For an GUI example of AutoIt, you can check my stdout redirect script in a previous answer here
wxWidgets; it's cross platform, free, open source and easy to learn
You could do this in MFC and have an executable in under 100k. In general, if you want to keep the size of your executables down, you can use UPX to perform exe compression. If you want an example, take a look at uTorrent. It's a full featured BitTorrent app in less than 300k of executable.
I use HTA (HTML Application) for quick-and-dirty form & script applications. See Microsoft's HTA Developers Center for details and examples. This basically uses HTML for the form, and any HTML-accessible scripting language for the script. Normal browser security is bypassed so that you can get at almost all OS internals. The above site also contains links to several tools that nearly automate the scripting part for you.
PyQt works really well for this. Binaries for Windows here:
http://www.riverbankcomputing.co.uk/software/pyqt/download
A good book here:
http://www.amazon.com/Programming-Python-Prentice-Software-Development/dp/0132354187/ref=sr_1_1?ie=UTF8&qid=1295369454&sr=8-1
And you can freeze these using various methods if you need exe(s).
Similar to what Vinko Vrsalovic said, you can use a HTA application. It is as easy as building a webpage with windows scripting host functionality. I have built a few utilities with jscript and it is really easy and quick
http://msdn.microsoft.com/en-us/library/ms536496(VS.85).aspx
These responses are unbelievable.
Visual Studio Forms editor lets you draw out WinForms and autogenerates the boilerplate GUI code (which is a pain in the ass at best for most other languages and toolkits). Then you can use C# or any other .NET language. .NET has stock widgets for file pickers. I could write that script in 20 minutes and it will run on every one of your target platforms for free. Draw out the GUI, drag-n-drop a file picker, fill out maybe two hooks to do the "launch a different file than they wanted" thing, done.

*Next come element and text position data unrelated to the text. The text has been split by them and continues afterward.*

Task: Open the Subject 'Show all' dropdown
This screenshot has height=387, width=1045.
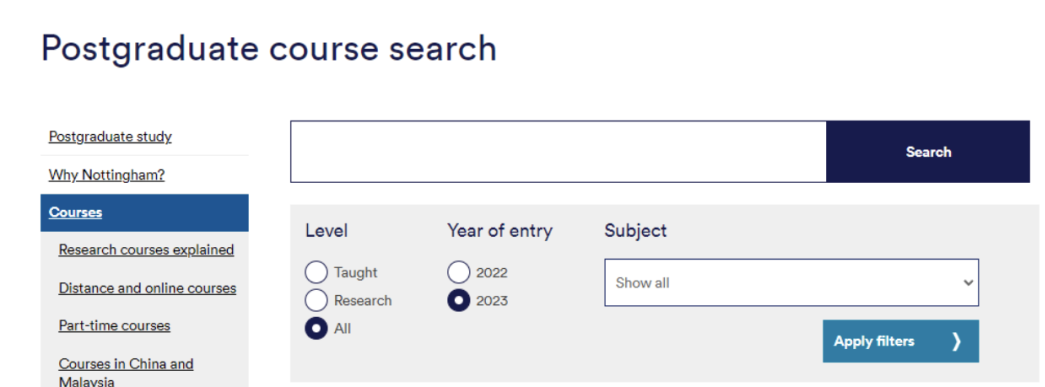Action: pyautogui.click(x=791, y=282)
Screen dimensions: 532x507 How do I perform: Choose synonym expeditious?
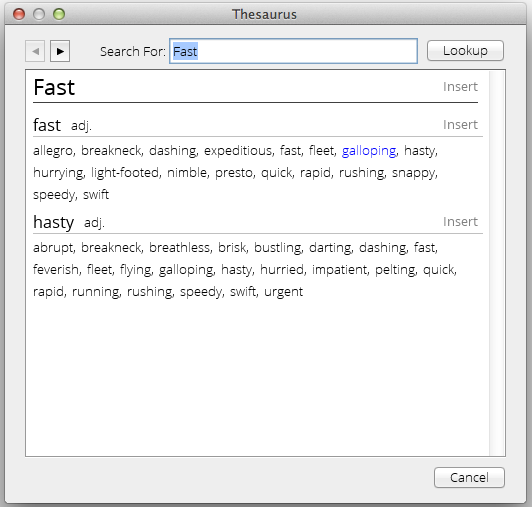tap(238, 151)
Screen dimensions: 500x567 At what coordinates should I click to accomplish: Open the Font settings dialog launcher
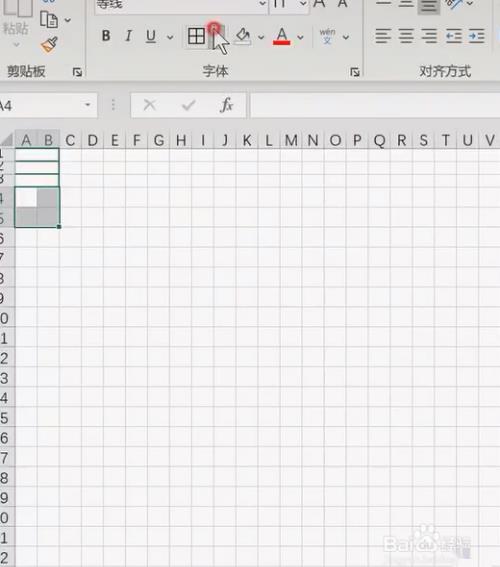click(x=355, y=72)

I suggest Autohotkey (AHK) or Autoit. Both support win95+ (with caveats for certain functions). They can be compiled into small .exe without external dependency (besides native DLL's).
Pros:
small size
easy to write code
useful for simple - complex operations
can create GUI easily
Cons:
learning curve (as syntax is unusual)
30MB is pretty huge!
Qt (C++) may be the best choice. It is portable, quick to develop and relatively fast to run. With UPX (Ultimate Packer for eXecutables) your program will be 10M+.
Qt (Python) is OK too, but will be slower.
If you want it less than 1M and/or you want it quick, you can write it in C with win32 api, or use Delphi.